The **MagenticOneOrchestrator** tracks progress through structured **JSON ledger entries** defined in [`_prompts.py`](https://github.com/microsoft/autogen/blob/main/_prompts.py). Each entry includes `is_progress_being_made` and `is_request_satisfied` boolean flags. If the ledger indicates no progress for several consecutive turns, the orchestrator triggers a **re-planning** phase in the outer loop, effectively resetting the strategy rather than repeating failed actions indefinitely.

### Can I add custom agents to a MagenticOneGroupChat?

Yes.
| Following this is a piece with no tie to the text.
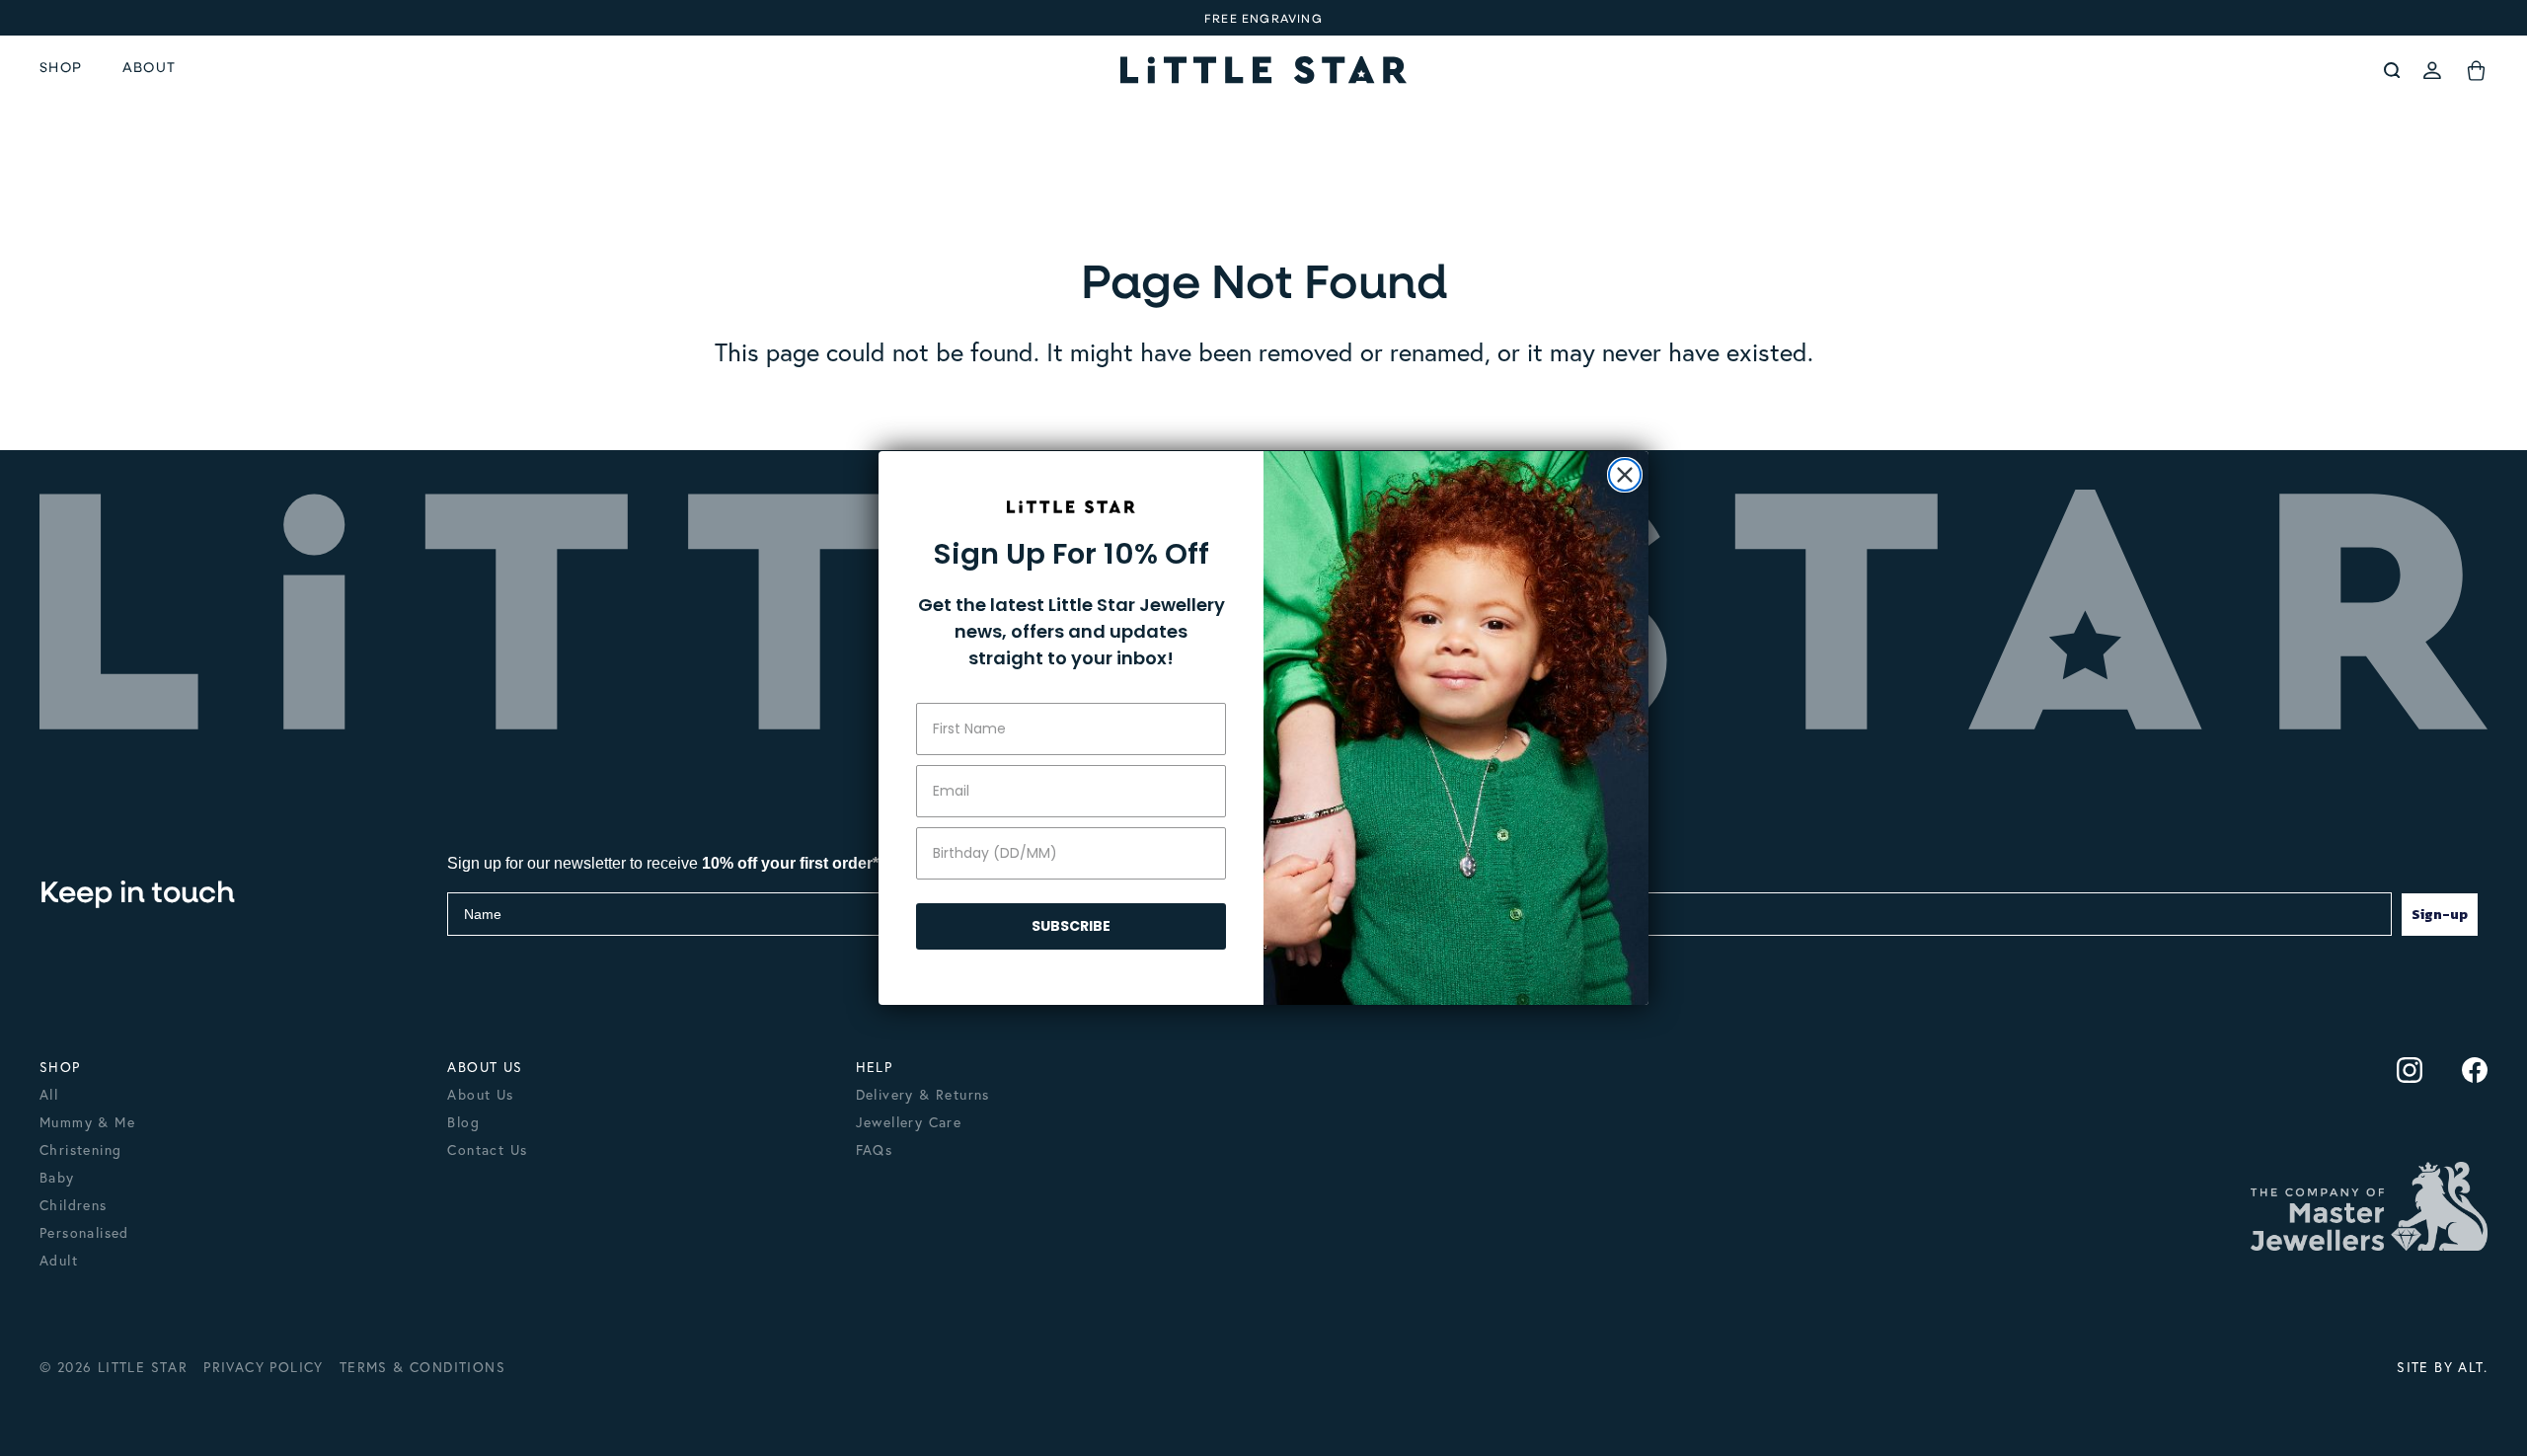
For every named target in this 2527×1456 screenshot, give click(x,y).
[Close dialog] (1625, 475)
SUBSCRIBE (1071, 926)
While the `MagenticOne` class provides a pre-configured team, you can instantiate **MagenticOneGroupChat** directly from [`autogen_agentchat/teams/_group_chat/_magentic_one/_magentic_one_group_chat.py`](https://github.com/microsoft/autogen/blob/main/autogen_agentchat/teams/_group_chat/_magentic_one/_magentic_one_group_chat.py) and pass any list of `ChatAgent` instances to the `participants` parameter. This allows you to mix standard agents like FileSurfer with custom `AssistantAgent` implementations for domain-specific tasks.

### What are the hardware requirements for running MagenticOneGroupChat?

MagenticOneGroupChat requires an **LLM client** (typically GPT-4o via `OpenAIChatCompletionClient` from `autogen_ext/models/openai`) and optionally a **Docker** environment for the default code executor. The orchestrator itself is lightweight Python code, but the WebSurfer agent launches a Chromium browser via Playwright, which requires sufficient memory (typically 4GB+ RAM) and a stable internet connection for web-based tasks.